1911 yılında Selanik’te çıkan “Genç Kalemler” dergisinde Ömer Seyfettin’in “Yeni Lisan” adlı makalesinin yayımlanmasıyla başlar. Millî Edebiyat hareketi öncelikle bir dil hareketidir. Sade Türkçe’nin bir dava olarak ele alınması ilk kez bu dergide ortaya konulmuştur. “Millî Edebiyat” terimi de ilk defa bu dergide kullanılmıştı.Bu dönem sanatçılarının şiir anlayışıyla, Fecr-i Ati topluluğunun şiir anlayışı birbirinden pek farklı değildir. “Şiir vicdani bir keyfiyettir.” düşüncesinde olan şairleri bireysel konuları işlerler. Daha sonra 1917 yılında yaptıkları bir toplantıda, hece ölçüsünü kullanma, günlük konuşma diliyle yazma noktasında birleşen şairlerin, içerik konusunda her birinin ayrı bir yaklaşımda olduğu gözlenir. Bu dönem sanatçıları Divan edebiyatını, Doğu edebiyatının, sonrasını ise Batı edebiyatının taklitçisi olmakla suçlarlar.
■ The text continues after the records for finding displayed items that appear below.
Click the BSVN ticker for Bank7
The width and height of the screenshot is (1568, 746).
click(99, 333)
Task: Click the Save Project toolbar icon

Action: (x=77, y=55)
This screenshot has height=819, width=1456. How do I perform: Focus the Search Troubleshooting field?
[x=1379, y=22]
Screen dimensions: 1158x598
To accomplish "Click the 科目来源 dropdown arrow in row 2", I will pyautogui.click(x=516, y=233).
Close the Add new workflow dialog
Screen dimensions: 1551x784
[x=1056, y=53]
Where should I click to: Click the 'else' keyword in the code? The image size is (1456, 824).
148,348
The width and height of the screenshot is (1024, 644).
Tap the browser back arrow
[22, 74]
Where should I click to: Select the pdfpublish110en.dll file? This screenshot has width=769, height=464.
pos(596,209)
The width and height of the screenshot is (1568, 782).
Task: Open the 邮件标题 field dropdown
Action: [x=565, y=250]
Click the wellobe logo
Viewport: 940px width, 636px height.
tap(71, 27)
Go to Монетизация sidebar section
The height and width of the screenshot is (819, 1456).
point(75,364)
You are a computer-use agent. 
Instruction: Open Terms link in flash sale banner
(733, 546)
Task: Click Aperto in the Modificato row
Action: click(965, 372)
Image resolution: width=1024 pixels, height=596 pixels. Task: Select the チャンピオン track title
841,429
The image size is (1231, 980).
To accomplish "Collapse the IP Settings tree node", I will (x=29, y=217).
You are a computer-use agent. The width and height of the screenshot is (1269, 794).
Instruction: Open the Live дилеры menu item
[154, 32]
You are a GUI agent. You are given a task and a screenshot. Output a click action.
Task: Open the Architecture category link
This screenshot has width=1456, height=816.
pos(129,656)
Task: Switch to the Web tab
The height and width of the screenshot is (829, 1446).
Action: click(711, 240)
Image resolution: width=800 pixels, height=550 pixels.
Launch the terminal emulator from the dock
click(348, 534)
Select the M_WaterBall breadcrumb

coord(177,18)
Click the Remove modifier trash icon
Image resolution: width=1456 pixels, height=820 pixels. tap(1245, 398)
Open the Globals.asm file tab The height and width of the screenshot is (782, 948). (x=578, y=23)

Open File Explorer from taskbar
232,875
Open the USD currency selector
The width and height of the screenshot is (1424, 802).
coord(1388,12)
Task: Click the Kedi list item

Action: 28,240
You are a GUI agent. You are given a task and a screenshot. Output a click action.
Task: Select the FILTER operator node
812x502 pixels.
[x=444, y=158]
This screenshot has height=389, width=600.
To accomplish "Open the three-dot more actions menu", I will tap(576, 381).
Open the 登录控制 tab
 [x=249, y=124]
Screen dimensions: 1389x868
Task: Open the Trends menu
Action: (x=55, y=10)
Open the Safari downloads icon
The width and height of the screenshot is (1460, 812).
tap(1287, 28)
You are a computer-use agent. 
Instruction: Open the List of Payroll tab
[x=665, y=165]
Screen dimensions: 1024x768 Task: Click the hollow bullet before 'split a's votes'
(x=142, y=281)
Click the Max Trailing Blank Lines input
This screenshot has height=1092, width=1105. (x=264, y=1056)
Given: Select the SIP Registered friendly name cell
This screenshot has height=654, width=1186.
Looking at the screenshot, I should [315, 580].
1908 II.Meşrutiyet'ten Birinci Dünya Savaşı ateşkes sonuna kadar süren bu dönemi herşeyin birbirine girdiği tamamen bir geçiş dönemi olarak tanımlayabiliriz.
Millî edebiyat sanatçıları halk edebiyatının kurallarını benimsemişlerdir. Millî unsurlara dönmeyi amaçlamışlar bu nedenle Öztürkçe felsefesini gütmüşlerdir. Cumhuriyet edebiyatına hazırlık aşamasıdır bir anlamda.